The real challenge in teaching students how to deal with the language correctly is teaching grammar sans terminology. Students look at me with eyes crossed, or they don’t look at me at all, eyes paralyzed by their cell and frantic text messaging if I start tossing around around terms like participle phrases and dangling modifiers.
You’d think the texting would help, after all, it is a form of writing. Form is the operative word, my friends. R u 4-getting r w1nderful, gr8t time?
We all know what the translation here is: Are you forgetting our wonderful, great time? Admittedly, when I’m texting, I use the shortcuts just as frequently as the next guy. But, another operative word, I know the difference between the casual, fast-track-texting language and the English language as it is meant to be written.
I admit it. I am a grammar maven. I cringe when I see a list that is not parallel in construction. My stomach lurches when I read sentences containing comma splices or sentences presented as such that aren’t! So when I’ve read enough papers loaded with these and myriad other errors, up to the black(white) board I march, chalk/marker in hand, and away we go with sentence diagramming.

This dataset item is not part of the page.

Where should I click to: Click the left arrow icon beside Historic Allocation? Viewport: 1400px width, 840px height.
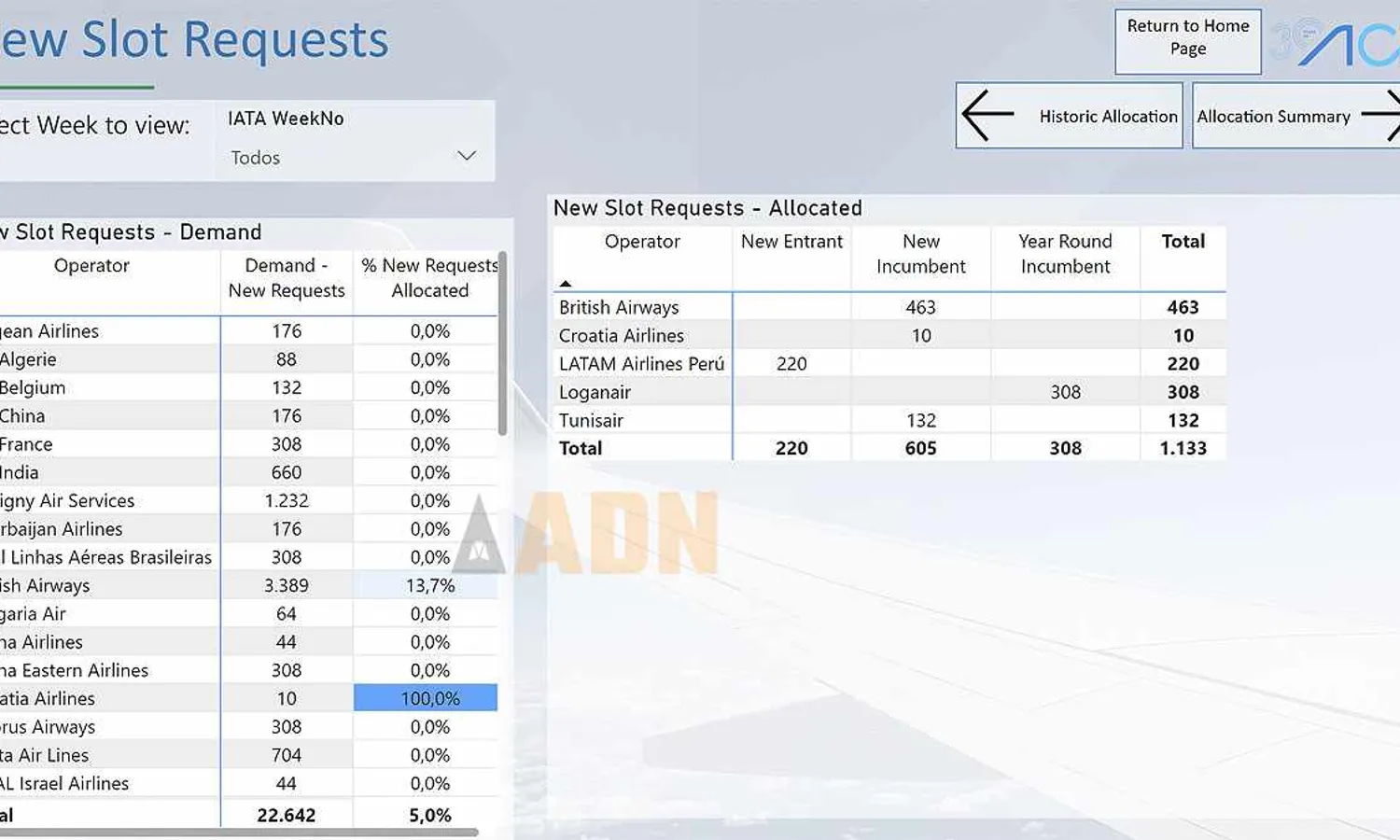(x=987, y=116)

It amazes me that out of a class of 25 students, maybe 2 or 3 have ever even heard of sentence diagramming, so evidently it has become a lost art. But thanks to Sister Felicitus and her sentence diagramming lessons where we all shook in terror lest we be called up to the blackboard to diagram, I learned how to put a sentence together. I actually loved it. I found it to be like a puzzle!
And now I have the puzzle of figuring out how to teach college students to write the language correctly in an era where you are what you write!